For one accounting firm, the “future” was in 2003 when Dennis, Gartland & Niergarth in Traverse City sunk nearly $100,000 into its paperless transition.

“At the time we thought it was the direction the industry was going, so we jumped on it early,” said Jim Shumate, DGN’s managing partner. “It was expensive, but I think we came out ahead. We still think it was a great move.”

Beyond the hardware and server upgrades, a significant portion of the cost involved training its 50-person office, plus getting its processes and procedures up to speed.

Now, DGN’s investment has turned into a recruiting tool, Shumate said.“We wanted to be current; the people we hire are so technologically efficient,” he said.

The one downside, Shumate said, is the learning curve of the software, which, compared to the “old days,” is significant.

The upside – beyond client access to secure files and more work at home flexibility for employees – really comes down to the bottom line.

“We’re more efficient, so our costs are controlled because our billing is based on time,” he said. “Since 2003, we’ve doubled our client base, but if we were a smaller firm, you’d have to weigh the costs.”

Lawyers And Legal Pads

Still, for the world’s oldest profession – law, that is – a completely paperless future appears hard for some to gauge.

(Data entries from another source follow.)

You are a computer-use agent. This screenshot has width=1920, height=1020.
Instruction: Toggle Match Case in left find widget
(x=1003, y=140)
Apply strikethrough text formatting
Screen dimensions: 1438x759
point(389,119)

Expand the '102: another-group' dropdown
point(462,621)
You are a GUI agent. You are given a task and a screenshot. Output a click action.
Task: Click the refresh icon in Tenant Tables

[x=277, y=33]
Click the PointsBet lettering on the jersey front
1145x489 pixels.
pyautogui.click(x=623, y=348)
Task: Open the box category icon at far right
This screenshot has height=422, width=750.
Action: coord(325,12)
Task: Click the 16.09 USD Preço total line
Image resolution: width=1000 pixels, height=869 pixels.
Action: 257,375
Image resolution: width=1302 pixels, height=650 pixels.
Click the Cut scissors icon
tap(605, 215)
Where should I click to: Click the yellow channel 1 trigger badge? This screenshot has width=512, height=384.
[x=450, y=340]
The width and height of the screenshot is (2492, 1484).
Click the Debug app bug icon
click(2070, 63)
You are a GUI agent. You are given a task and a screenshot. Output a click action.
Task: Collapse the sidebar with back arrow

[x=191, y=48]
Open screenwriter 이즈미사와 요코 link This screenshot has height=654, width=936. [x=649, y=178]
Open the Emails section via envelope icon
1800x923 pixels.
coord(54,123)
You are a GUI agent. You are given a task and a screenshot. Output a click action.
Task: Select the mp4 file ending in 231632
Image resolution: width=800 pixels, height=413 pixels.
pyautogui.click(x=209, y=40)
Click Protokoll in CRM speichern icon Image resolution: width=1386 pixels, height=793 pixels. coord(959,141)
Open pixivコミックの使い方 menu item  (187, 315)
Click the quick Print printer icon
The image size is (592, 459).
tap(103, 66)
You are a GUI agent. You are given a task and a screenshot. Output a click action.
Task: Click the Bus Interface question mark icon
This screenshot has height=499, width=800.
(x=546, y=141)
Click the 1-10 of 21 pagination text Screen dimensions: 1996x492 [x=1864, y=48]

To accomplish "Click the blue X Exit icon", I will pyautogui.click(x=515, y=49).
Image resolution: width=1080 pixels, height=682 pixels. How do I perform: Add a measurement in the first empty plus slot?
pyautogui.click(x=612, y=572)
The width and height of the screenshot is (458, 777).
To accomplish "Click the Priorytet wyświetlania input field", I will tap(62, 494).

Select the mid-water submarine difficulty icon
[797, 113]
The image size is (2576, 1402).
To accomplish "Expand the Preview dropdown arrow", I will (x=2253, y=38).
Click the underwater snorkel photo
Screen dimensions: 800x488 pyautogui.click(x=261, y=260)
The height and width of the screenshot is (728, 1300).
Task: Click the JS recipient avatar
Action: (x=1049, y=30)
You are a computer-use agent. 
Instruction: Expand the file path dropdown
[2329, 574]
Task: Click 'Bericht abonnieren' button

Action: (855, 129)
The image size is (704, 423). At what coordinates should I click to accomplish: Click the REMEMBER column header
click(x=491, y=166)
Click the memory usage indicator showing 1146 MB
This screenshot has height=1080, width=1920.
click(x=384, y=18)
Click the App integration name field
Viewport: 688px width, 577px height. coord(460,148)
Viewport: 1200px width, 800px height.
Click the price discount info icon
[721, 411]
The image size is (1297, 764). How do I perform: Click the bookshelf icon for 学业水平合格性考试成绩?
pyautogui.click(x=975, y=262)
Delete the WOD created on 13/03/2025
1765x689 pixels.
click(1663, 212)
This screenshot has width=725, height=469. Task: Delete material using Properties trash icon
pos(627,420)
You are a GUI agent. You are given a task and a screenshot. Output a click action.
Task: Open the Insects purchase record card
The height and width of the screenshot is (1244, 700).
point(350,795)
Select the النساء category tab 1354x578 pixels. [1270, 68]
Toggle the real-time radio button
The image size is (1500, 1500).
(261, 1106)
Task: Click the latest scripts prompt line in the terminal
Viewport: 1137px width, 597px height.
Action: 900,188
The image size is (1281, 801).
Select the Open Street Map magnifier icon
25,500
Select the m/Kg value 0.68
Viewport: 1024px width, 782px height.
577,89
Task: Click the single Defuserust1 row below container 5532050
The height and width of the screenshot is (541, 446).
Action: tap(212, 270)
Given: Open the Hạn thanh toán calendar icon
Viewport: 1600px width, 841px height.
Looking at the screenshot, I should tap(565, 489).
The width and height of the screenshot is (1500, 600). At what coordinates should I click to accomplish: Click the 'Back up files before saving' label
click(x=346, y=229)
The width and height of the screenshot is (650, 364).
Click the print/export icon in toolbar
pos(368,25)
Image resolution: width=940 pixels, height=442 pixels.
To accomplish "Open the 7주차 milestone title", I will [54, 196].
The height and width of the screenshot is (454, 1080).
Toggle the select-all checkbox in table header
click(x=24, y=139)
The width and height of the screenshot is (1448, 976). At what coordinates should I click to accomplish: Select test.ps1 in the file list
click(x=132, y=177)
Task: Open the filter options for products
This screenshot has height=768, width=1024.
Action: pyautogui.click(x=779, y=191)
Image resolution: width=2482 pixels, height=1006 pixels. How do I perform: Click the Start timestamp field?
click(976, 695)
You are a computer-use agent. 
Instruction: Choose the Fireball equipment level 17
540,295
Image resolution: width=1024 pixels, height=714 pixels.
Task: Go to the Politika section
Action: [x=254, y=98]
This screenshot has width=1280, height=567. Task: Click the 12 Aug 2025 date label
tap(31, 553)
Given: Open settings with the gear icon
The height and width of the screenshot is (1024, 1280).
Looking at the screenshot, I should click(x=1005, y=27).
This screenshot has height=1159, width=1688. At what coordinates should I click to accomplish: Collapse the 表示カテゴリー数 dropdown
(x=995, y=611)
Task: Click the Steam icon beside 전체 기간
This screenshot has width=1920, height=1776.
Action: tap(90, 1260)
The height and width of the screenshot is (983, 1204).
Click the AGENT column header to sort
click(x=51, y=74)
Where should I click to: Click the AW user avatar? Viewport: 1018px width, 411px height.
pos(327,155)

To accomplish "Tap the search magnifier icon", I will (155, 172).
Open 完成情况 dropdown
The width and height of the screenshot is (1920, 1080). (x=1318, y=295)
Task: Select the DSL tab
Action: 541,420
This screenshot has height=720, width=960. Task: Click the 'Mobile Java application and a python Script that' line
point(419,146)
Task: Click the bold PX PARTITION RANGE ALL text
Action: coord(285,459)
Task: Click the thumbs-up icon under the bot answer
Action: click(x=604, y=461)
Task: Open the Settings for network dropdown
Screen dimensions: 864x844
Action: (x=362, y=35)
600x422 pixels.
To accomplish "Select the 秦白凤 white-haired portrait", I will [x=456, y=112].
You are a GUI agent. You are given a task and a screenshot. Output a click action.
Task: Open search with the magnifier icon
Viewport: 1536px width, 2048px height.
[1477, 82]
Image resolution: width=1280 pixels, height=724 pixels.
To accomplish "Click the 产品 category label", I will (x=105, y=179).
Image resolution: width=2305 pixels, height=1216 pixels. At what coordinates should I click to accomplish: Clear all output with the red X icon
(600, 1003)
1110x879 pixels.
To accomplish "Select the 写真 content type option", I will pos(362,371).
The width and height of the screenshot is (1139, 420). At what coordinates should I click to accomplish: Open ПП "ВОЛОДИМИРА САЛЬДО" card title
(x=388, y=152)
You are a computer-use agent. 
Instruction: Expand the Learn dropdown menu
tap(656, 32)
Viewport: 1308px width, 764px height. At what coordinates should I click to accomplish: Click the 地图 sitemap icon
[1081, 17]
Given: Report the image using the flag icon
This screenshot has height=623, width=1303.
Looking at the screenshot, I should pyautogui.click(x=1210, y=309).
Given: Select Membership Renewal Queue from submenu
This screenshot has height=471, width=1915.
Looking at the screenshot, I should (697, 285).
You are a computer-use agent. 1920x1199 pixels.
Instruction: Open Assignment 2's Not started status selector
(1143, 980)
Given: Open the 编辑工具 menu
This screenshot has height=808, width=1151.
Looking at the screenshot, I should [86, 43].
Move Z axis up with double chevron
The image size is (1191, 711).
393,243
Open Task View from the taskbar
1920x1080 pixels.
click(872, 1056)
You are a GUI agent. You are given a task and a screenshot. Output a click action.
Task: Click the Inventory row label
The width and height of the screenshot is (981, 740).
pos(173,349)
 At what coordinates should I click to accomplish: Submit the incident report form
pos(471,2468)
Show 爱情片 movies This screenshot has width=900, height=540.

Although Shaefer opened his practice with that intention and stuck to it, other older firms say that only “very boutique-y, niche-y areas of practice” can be purely digital.

“Some practice areas lend themselves very well to paperless; estates and trust, for example, do not,” said Tim Smith, a litigator with Smith & Johnson. “Some are driven by the court system, others by their clients. You have to have paper on some level.”

Smith’s firm of nine lawyers is medium-sized for the Grand Traverse region, which has about 500-600 attorneys in the bar association.

He said the firm just invested “a ton of cash” on collection hardware and software, enabling them to process billing in a much less paperless fashion.

“We have one client who has 6,000 files; I already see efficiencies there on just that one client,” he said.

Some courts, such Grand Traverse County’s 13th Circuit Court, are completely paperless, but since most attorneys work with multiple courts, they have to adjust accordingly, Smith said.

As for Smith, paper-free cases are his preference, in and out of court.

“Going into a trial with thousands of documents, I definitely prefer paperless,” he said. “It’s just faster – I can hit more files through the day if they’re digital. When you’re charging by the hour, everybody’s winning there.”